Matt I feel he needs to clarify his question, is he looking for the longest "run" or the total number of consecutive down closes. (I think his loop is looking for the run)

vjsworld · March 19, 2018, 5:52pm

It's the longest run within the last 20 bars... So, starting with the 20th bar ago, start counting number of down closes, and reset every time there is not a down close. Whatever the largest count is at the end of the 20 bars is the number I need.

mradtke · March 19, 2018, 6:07pm

I originally assumed you were looking for the longest run, but since your loop was not tracking any sort of max value, I gave you non-looping code that provided similar functionality: what is the length of the down close run that ended on the current bar?

Without your requirement to reset the count at the beginning of the 20 bar lookback, the longest run is easy to find:

LDC_Lookback = 20;

isDownClose = C < Ref(C,-1);
cntConsecDownCloses = BarsSince(!isDownClose);
LDC_MaxDownCloseRun = HHV(cntConsecDownCloses, LDC_Lookback);

Still considering whether there is an elegant solution to "reset" the count at the beginning of the lookback.

vjsworld · March 19, 2018, 8:05pm

That's the reason I went with the loop. I could not think of a way to do it without......
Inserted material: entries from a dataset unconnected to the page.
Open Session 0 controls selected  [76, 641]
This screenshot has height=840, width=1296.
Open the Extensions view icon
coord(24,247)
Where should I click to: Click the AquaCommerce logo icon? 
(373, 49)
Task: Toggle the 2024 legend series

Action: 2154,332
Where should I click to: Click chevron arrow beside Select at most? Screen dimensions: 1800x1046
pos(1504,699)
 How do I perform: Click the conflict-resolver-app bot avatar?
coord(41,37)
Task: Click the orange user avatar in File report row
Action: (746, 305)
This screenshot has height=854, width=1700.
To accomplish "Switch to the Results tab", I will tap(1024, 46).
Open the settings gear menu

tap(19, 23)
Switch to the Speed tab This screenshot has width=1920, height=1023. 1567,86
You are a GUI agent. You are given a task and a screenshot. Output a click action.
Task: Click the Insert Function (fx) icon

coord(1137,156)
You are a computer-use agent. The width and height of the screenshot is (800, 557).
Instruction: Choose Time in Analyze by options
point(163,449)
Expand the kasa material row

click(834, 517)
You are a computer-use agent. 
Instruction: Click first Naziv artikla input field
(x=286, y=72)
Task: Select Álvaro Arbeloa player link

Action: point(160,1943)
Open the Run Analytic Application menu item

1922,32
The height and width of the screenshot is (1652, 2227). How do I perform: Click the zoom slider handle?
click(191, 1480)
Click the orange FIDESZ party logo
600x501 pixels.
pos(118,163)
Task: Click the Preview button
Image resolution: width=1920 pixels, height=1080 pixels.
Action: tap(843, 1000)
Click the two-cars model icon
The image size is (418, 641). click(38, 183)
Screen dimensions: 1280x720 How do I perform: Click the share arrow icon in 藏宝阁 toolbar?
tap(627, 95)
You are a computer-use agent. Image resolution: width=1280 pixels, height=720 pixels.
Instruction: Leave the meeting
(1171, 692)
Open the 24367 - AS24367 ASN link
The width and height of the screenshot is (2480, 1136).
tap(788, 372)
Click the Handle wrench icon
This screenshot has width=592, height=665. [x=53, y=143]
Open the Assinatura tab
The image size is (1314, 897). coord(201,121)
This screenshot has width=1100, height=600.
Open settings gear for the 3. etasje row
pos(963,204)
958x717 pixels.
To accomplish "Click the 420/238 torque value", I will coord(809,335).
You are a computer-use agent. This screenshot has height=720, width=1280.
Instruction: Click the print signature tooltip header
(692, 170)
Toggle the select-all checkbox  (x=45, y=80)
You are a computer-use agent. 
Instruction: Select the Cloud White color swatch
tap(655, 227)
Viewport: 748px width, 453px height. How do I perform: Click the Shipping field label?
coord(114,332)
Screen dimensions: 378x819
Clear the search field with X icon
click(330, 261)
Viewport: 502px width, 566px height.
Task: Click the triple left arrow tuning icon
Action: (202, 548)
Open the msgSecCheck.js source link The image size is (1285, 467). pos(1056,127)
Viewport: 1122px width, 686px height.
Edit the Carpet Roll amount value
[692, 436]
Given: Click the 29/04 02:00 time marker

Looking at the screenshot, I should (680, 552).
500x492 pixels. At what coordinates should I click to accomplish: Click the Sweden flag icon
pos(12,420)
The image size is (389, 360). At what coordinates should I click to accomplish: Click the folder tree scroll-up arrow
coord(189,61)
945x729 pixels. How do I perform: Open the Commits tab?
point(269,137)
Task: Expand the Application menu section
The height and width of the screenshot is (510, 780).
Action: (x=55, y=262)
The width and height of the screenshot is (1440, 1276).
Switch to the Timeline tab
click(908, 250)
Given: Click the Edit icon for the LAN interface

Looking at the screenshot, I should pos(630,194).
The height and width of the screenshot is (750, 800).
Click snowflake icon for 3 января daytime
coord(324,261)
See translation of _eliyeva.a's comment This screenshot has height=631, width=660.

mradtke · March 20, 2018, 12:43pm

I think that this will achieve your goal. However, you should test it to confirm:

function BarsUntil(array)
{
	bu = Reverse(BarsSince(Reverse(array)));
	return bu;
}

LDC_Lookback = 20;

isDownClose = C < Ref(C,-1);
fwdRunLength = BarsUntil(!isDownClose);
lastRunLength = BarsSince(!isDownClose);
maxRunLength = Max(Ref(HHV(fwdRunLength, LDC_Lookback - lastRunLength), -lastRunLength), lastRunLength);

By looking at the remaining length of each run (fwdRunLength) we eliminate the problem of needing a "reset" at the beginning of your lookback window. That must means we have to deal with the last run in the lookback window by ignoring it when we calculate the "initial max" length using Ref(HHV()), and then include the length of that run when we use Max() to get the final answer.